Return every line of the items below word for word, leaving out the pictures.

■ **Material shown**
** BEGIN **

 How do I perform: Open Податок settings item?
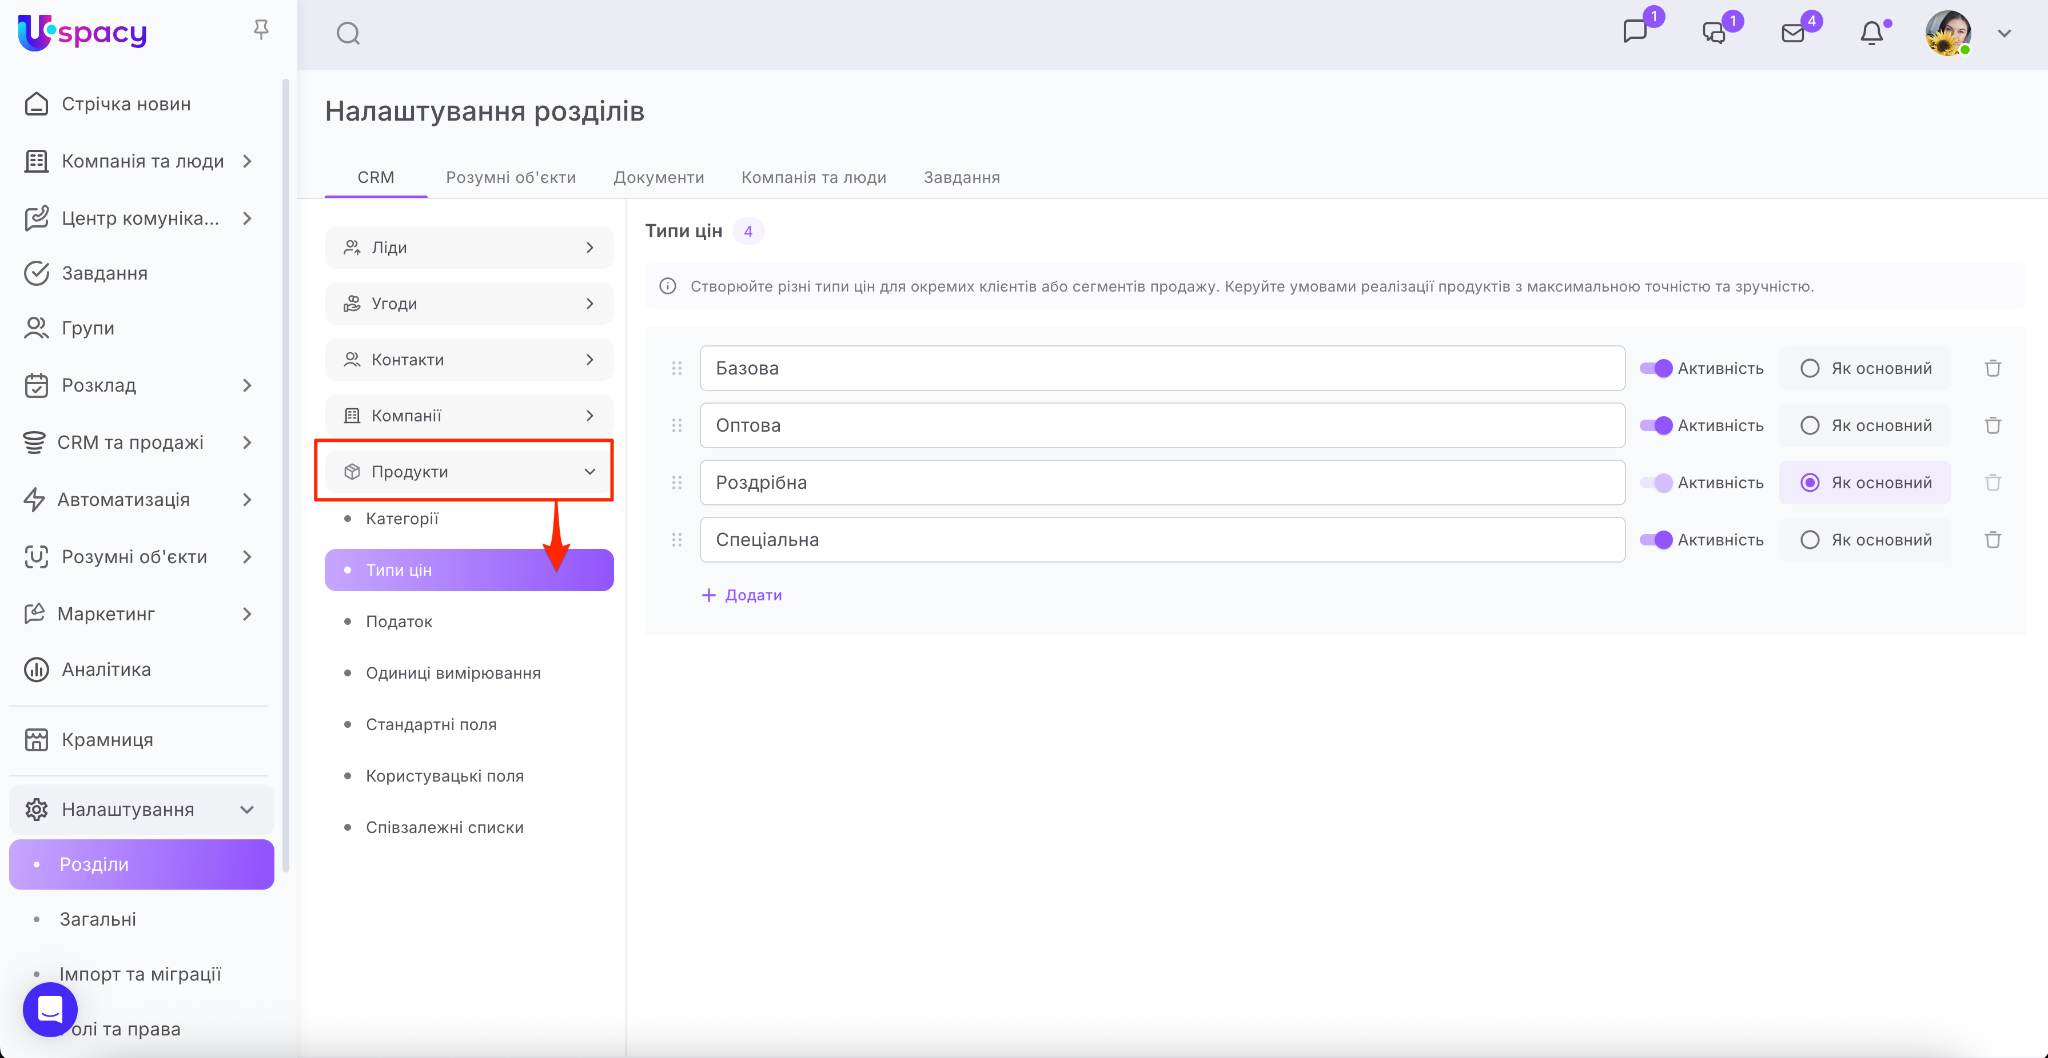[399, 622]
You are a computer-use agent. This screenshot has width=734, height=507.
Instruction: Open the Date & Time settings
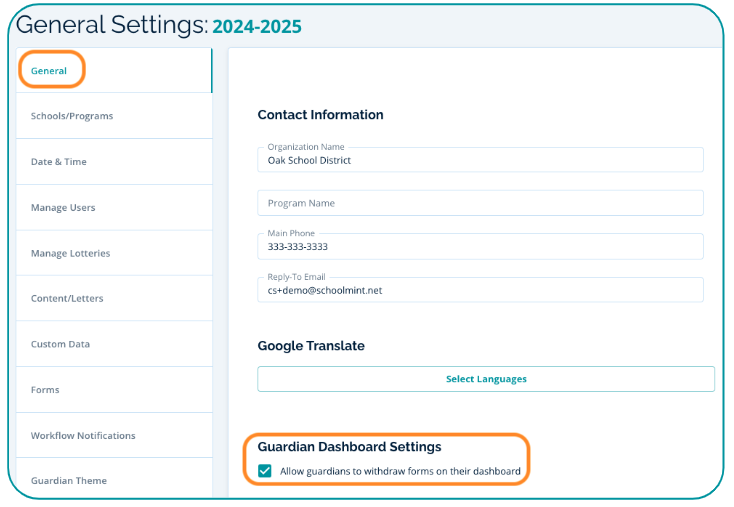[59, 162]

** END **

■ **Exercise response**
 How do I perform: Open Податок settings item?
[399, 622]
You are a computer-use agent. This screenshot has width=734, height=507.
Instruction: Open the Date & Time settings
[59, 162]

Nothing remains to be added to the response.